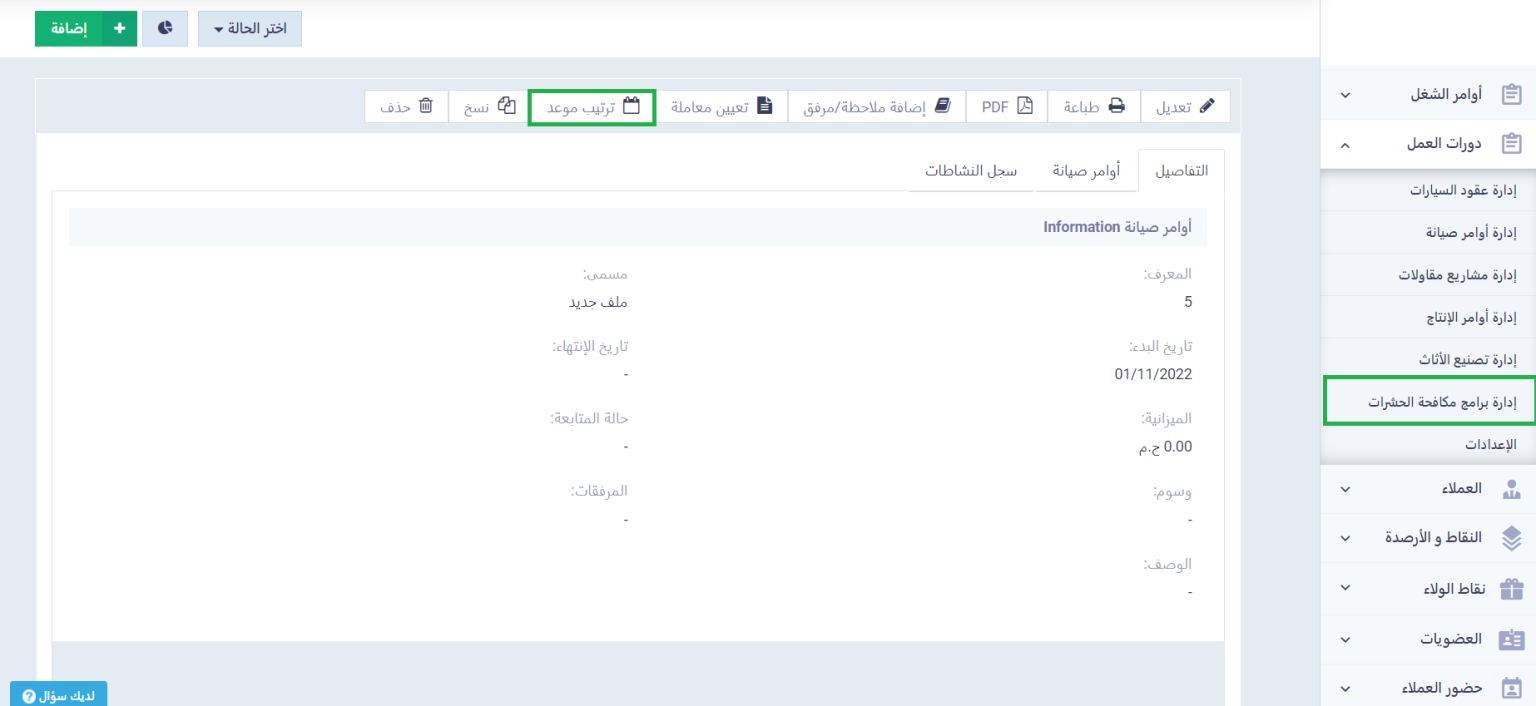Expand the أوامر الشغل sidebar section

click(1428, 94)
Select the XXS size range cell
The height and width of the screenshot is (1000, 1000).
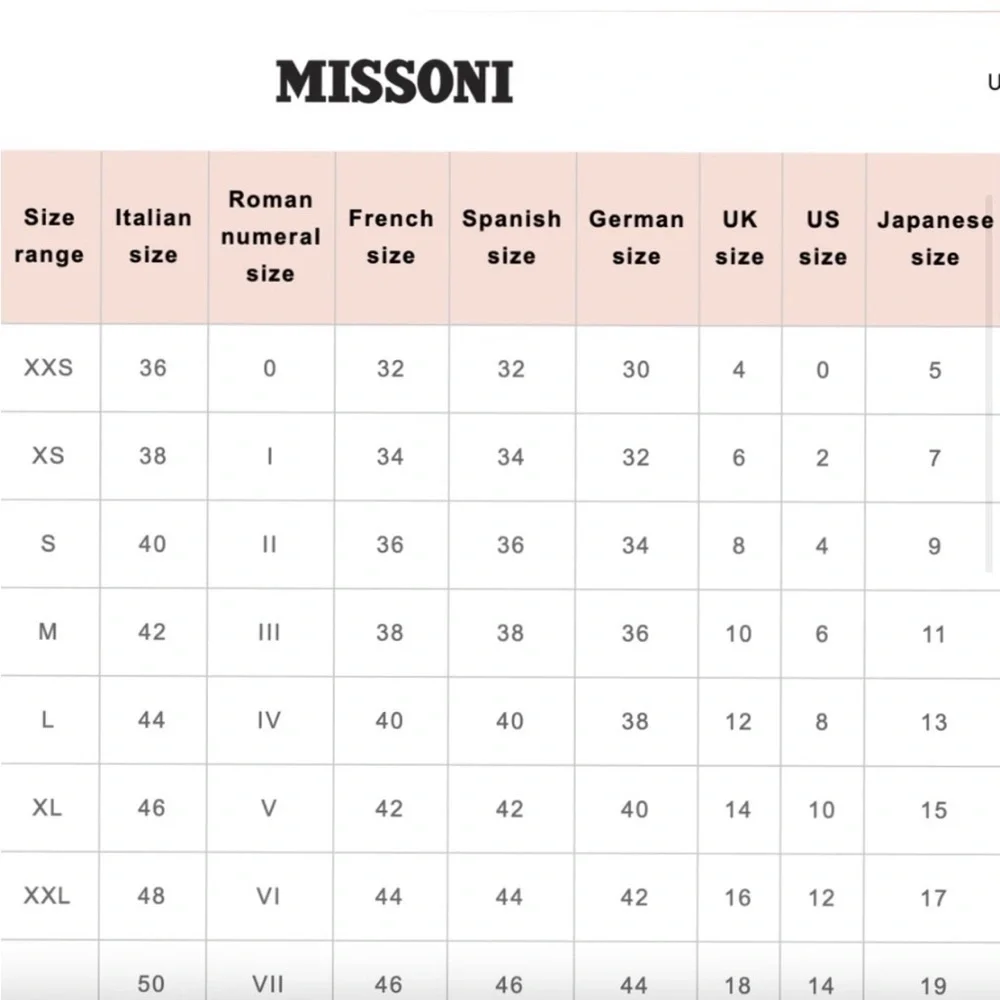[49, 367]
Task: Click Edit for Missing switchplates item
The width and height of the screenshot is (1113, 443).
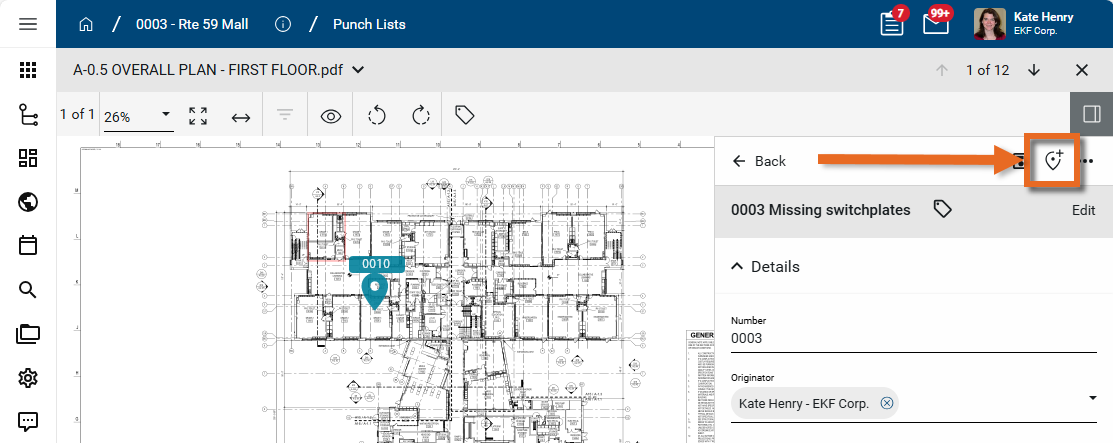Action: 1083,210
◆ ◆ ◆
Copy the text of every row above word for word, leaving out the pictures.

Expand the أوامر الشغل sidebar section

click(1428, 94)
Select the XXS size range cell
The height and width of the screenshot is (1000, 1000).
[49, 367]
Task: Click Edit for Missing switchplates item
The width and height of the screenshot is (1113, 443).
Action: 1083,210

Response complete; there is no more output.